This study proposes the "adaptive flip graph algorithm", which combines adaptive searches with the flip graph algorithm for finding fast and efficient methods for matrix multiplication. The adaptive flip graph algorithm addresses the inherent limitations of exploration and inefficient search encountered in the original flip graph algorithm, particularly when dealing with large matrix multiplication. For the limitation of exploration, the proposed algorithm adaptively transitions over the flip graph, introducing a flexibility that does not strictly reduce the number of multiplications. Concerning the issue of inefficient search in large instances, the proposed algorithm adaptively constraints the search range instead of relying on a completely random search, facilitating more effective exploration. Numerical experimental results demonstrate the effectiveness of the adaptive flip graph algorithm, showing a reduction in the number of multiplications for a $4\times 5$ matrix multiplied by a $5\times 5$ matrix from $76$ to $73$, and that from $95$ to $94$ for a $5 \times 5$ matrix multiplied by another $5\times 5$ matrix. These results are obtained in characteristic two.
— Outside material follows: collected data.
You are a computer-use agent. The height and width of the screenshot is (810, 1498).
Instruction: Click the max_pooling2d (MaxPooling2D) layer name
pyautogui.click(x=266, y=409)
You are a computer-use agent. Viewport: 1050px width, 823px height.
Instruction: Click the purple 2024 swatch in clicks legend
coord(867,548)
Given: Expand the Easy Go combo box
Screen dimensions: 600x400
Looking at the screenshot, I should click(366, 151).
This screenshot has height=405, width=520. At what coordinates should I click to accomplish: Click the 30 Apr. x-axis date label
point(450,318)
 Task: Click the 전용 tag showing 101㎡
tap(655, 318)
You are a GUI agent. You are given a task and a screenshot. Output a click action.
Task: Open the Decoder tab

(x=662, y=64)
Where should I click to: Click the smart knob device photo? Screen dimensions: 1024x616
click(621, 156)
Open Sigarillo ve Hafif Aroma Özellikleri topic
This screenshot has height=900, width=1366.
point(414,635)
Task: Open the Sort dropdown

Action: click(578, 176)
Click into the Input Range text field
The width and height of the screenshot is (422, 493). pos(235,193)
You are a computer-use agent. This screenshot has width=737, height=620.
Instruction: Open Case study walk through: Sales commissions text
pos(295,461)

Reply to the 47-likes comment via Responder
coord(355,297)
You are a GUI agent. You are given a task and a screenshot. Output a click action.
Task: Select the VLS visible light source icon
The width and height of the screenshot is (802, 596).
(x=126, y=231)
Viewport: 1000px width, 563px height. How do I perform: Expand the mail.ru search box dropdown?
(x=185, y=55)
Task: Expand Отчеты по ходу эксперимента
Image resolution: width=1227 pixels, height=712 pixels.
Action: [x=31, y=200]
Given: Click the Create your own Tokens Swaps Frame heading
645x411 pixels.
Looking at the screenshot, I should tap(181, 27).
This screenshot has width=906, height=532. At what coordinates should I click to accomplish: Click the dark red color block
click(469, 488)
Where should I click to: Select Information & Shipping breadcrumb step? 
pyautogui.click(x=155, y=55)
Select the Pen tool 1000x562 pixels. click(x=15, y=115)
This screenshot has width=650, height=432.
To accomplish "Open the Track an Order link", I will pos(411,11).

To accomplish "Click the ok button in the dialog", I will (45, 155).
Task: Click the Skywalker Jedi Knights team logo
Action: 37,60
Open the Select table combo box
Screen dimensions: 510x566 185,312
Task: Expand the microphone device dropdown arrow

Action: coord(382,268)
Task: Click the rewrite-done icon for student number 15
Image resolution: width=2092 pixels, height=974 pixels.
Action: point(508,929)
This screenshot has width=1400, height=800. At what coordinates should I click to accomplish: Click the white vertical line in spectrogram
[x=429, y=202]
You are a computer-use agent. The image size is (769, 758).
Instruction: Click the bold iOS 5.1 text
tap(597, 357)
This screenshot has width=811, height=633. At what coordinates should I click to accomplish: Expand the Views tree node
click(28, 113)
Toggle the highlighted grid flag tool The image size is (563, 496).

翻译：本文提出"自适应翻转图算法"，将自适应搜索与翻转图算法相结合，用于寻找快速高效的矩阵乘法方法。该算法针对原始翻转图算法在处理大规模矩阵乘法时存在的探索局限性及搜索效率低下问题进行了改进。在探索局限性方面，所提算法通过自适应地在翻转图上进行状态迁移，引入了一种不会严格减少乘法次数的灵活性。针对大规模实例中搜索效率低下的问题，该算法自适应地约束搜索范围，而非依赖完全随机的搜索方式，从而促进更有效的探索。数值实验结果表明了自适应翻转图算法的有效性：将$4\times 5$矩阵与$5\times 5$矩阵相乘的乘法次数从76次降至73次，并将$5 \times 5$矩阵与另一个$5\times 5$矩阵相乘的乘法次数从95次降至94次。以上结果均在特征为二的域中获得。